Elle pratique aussi des collages de textes. Elle dresse par exemple des listes de poisons ou d’aphrodisiaques. Crée une pièce constituée de récits de meurtres ou de suicides « swisside- track-list, mamco, Genève ». Elabore le tarif des prix d’amour de Mademoiselle Lapompe « Spore n°0 ». Rédige des textes de jeux de mots, de quelques lignes. Met bout à bout des citations tirées de différents ouvrages, liés à la magie, aux sciences occultes ou sociales.
Exposés dans des vitrines, objets et sculptures donnent naissance à des sortes de cabinets de curiosité et à des installations, qui peuvent être associés à des dessins, textes, photos, wall-drawings etc.
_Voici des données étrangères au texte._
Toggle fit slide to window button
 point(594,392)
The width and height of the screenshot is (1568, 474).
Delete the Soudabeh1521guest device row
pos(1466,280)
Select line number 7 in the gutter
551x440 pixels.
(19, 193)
Ces « ligatures magiques », comme elle les appelle, déploient, sous des éclairages savamment distillés, des scénographies énigmatiques et grinçantes.
La formulation des titres vient souligner le côté iconoclaste de ces œuvres minées, détonantes. Une série de dessins montre un homme qui prodigue des caresses obscènes à une femme, elle est baptisée « Xtrême onction ». « Helldorado » (enfer doré) désigne un dessin où l’on voit deux mains gantées sectionner un cactus au moyen d’un cutter, à coté deux repousses fleurissent sur un autre cactus déjà sectionné, formant une oreille de Mickey.
Maniant l’ironie et la profanation, les œuvres de Marie-Eve Mestre ont le pouvoir de nous ouvrir les yeux sur le monde, mais aussi sur nous-même « Démystification, décryptage, démasquage », dit-elle. Et c’est vrai que cette espèce de tératologie plastique qu’elle expérimente avec un art consommé, a quelque chose de salutaire. Ces apparitions, ces golems difformes qu’elle entraîne dans une folle sarabande, ces poisons qu’elle distille avec une cruelle délectation, n’ont rien de morbide. Ils ne sont ni vraiment dégoûtants, ni vraiment effrayants. Il s’en dégage au contraire une espèce de gai savoir. Celui de tordre le cou aux idées reçues, aux images trop lisses qui nous cachent l’envers obscur du monde. Celui de piéger les moralisateurs de service et autres manipulateurs génétiques qui sont en train de nous fabriquer des monstres bien réels.